== Segment start ==

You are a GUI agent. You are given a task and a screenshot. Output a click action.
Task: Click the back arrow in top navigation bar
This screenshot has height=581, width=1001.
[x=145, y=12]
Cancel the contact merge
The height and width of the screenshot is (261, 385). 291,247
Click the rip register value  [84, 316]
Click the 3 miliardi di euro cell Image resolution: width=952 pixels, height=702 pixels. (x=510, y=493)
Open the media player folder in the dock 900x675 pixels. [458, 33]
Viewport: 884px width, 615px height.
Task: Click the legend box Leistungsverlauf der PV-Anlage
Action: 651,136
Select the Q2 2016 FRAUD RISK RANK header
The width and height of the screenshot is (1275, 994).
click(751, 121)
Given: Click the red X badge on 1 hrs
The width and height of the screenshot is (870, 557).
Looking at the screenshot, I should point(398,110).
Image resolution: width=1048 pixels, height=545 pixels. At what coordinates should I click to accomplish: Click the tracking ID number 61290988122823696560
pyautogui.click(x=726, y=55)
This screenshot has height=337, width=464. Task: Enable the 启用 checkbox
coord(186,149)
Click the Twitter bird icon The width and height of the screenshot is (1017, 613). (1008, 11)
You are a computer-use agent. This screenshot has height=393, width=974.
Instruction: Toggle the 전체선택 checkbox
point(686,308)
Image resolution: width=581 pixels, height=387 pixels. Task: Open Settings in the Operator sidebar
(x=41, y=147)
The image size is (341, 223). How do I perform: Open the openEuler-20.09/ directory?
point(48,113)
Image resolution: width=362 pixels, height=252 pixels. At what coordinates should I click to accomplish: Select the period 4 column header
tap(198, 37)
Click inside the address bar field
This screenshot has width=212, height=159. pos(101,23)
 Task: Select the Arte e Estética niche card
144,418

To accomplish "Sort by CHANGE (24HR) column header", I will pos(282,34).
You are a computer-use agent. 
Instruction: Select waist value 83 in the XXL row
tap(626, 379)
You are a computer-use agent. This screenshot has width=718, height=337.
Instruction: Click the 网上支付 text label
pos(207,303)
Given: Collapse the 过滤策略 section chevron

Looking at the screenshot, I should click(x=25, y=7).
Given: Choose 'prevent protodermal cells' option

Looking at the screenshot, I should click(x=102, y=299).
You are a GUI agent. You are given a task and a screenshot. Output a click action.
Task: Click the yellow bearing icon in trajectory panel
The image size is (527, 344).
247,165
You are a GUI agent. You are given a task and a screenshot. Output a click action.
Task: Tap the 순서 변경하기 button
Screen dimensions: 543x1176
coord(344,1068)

== Segment end ==

Work out how many lines in the records hold the word "computer", and answer with that number alone.

**Written response**
3